Robert Patterson, of Garrison Road in Cold Spring, was appointed the secretary of war by President Harry Truman. Patterson succeeded Henry Stimson, who resigned. Patterson, a former judge on the U.S. Circuit Court of Appeals who had earned the Distinguished Service Cross for heroism during World War I, had worked under Stimson since July 1940 as an assistant and then deputy secretary. He moved to Philipstown in 1938 and resided on the 68-acre Fair Oaks Farm on Route 9D south of the village. That same year, Patterson’s name also came up as a candidate to fill a U.S. Supreme Court vacancy created by the retirement of Owen Roberts. [In a bipartisan gesture, Truman instead nominated Harold Burton, a Republican senator from Ohio.]

In 1943, during a visit to Hawaii, Robert Patterson (left), a Philipstown resident who was then undersecretary of the War Department, greeted a regiment of African American artillerymen.

The local Selective Service Board was instructed by state headquarters to send 12 men to Carmel for induction, but because the Army and Navy no longer took draftees older than 26, only four men went, including William Le Mon of Cold Spring.

1st Lt. Robert Grindrod of Cold Spring was among the military police officers who broke up a criminal ring in Belgium run by two deserters who sold rations on the black market. While making inquiries at the post exchange, Grindrod noticed a pile of PX ration cards on the counter. Thumbing through them, he found that a name was duplicated. Two officers were assigned to tail whoever picked up the rations, and an investigation revealed the men were receiving 130 cards each week by presenting false purchase orders for a fictitious unit.

- [RECORD EXCERPTS]
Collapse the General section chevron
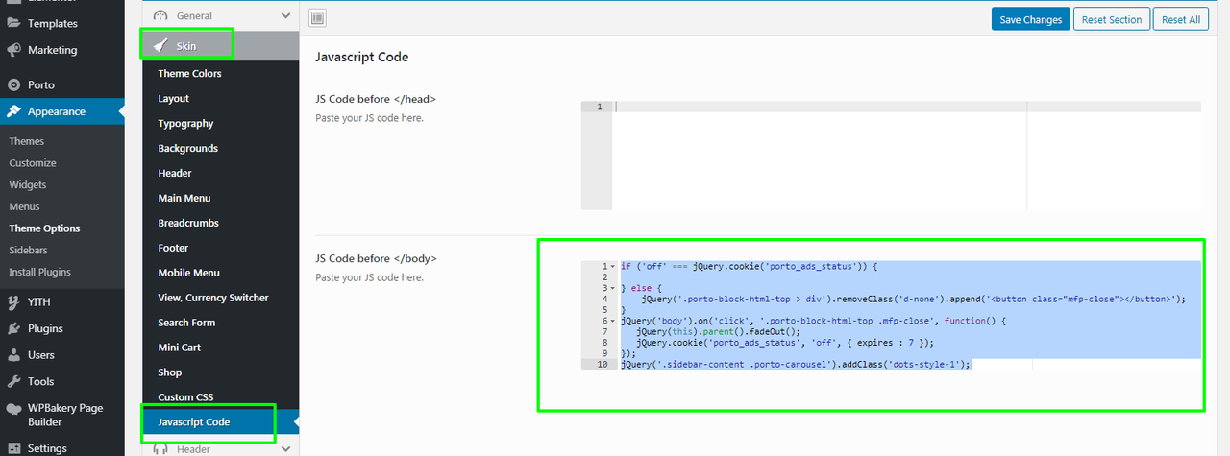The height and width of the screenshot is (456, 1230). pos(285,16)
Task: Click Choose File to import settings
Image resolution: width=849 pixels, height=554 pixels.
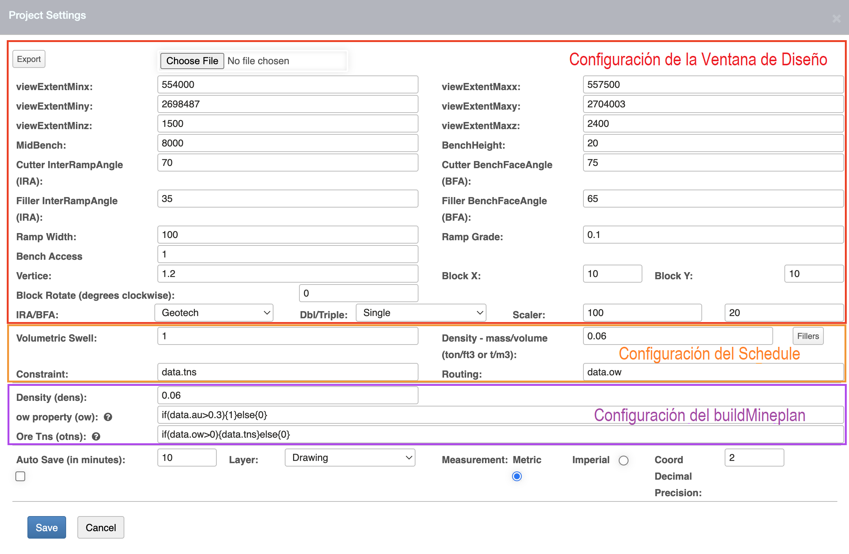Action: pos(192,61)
--
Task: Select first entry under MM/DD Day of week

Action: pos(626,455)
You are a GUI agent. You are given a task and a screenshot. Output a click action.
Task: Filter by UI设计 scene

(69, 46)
---
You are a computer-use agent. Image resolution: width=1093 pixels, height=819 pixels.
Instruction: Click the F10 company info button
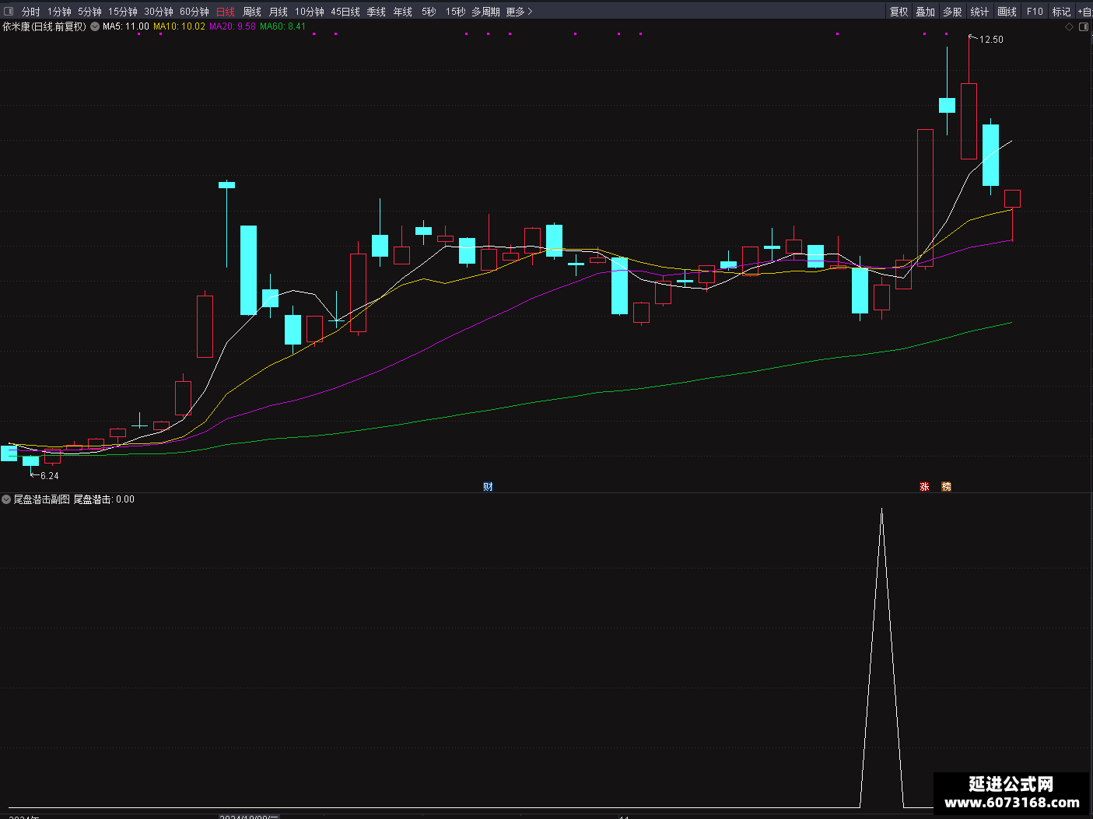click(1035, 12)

- [SHORT PROBLEM 1]
According to the Cold Spring text, how many ration cards were the men receiving each week?
- [SHORT PROBLEM 2]
Repeat the Cold Spring text word for word, everything from "The local Selective" down to "a fictitious unit.".
The entries placed after the text play no part in what is asked here.

- [PROBLEM SOLUTION 1]
130

- [PROBLEM SOLUTION 2]
The local Selective Service Board was instructed by state headquarters to send 12 men to Carmel for induction, but because the Army and Navy no longer took draftees older than 26, only four men went, including William Le Mon of Cold Spring.

1st Lt. Robert Grindrod of Cold Spring was among the military police officers who broke up a criminal ring in Belgium run by two deserters who sold rations on the black market. While making inquiries at the post exchange, Grindrod noticed a pile of PX ration cards on the counter. Thumbing through them, he found that a name was duplicated. Two officers were assigned to tail whoever picked up the rations, and an investigation revealed the men were receiving 130 cards each week by presenting false purchase orders for a fictitious unit.